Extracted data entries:
☆ ☆ ☆ ☆ ☆

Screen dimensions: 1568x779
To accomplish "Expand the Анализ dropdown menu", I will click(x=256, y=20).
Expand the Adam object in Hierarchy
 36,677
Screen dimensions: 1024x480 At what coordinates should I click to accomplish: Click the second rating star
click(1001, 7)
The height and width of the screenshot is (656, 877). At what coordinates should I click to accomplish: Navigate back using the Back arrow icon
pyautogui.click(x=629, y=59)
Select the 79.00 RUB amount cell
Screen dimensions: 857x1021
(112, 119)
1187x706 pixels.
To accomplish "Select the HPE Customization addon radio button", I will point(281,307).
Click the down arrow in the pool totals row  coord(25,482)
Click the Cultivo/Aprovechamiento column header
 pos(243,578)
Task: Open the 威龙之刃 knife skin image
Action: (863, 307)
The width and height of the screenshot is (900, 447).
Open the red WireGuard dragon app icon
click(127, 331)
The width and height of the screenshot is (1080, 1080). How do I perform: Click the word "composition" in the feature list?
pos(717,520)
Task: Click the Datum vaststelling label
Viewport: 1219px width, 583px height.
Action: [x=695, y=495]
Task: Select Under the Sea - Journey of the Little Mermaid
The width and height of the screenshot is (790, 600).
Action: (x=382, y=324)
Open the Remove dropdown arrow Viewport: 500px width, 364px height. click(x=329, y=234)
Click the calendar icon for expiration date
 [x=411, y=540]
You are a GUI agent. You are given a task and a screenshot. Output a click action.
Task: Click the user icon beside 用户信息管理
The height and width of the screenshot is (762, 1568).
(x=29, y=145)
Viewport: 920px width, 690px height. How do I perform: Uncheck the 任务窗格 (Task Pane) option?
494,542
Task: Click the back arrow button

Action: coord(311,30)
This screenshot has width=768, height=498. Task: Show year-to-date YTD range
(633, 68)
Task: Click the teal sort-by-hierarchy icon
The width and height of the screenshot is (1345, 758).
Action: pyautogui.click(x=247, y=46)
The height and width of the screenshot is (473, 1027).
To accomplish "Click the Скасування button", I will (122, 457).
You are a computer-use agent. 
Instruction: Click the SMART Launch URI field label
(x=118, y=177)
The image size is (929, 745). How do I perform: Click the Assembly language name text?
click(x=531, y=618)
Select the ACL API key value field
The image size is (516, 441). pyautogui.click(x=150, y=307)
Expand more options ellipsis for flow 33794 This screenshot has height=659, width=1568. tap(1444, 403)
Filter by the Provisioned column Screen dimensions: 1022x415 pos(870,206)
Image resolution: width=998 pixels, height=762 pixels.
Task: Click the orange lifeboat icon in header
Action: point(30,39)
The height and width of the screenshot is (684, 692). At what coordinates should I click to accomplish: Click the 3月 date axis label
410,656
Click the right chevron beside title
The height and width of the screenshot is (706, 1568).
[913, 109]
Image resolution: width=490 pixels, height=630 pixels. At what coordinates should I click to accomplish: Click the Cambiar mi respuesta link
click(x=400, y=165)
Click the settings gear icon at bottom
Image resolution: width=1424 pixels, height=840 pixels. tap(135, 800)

☆ ☆ ☆ ☆ ☆

Given task: Locate every line in the records above that contains the string "should", matching case exactly, and copy each of those lines.

Correct result:
Screen dimensions: 1024x480 At what coordinates should I click to accomplish: Click the second rating star
The height and width of the screenshot is (656, 877). At what coordinates should I click to accomplish: Navigate back using the Back arrow icon
The height and width of the screenshot is (684, 692). At what coordinates should I click to accomplish: Click the 3月 date axis label
Image resolution: width=490 pixels, height=630 pixels. At what coordinates should I click to accomplish: Click the Cambiar mi respuesta link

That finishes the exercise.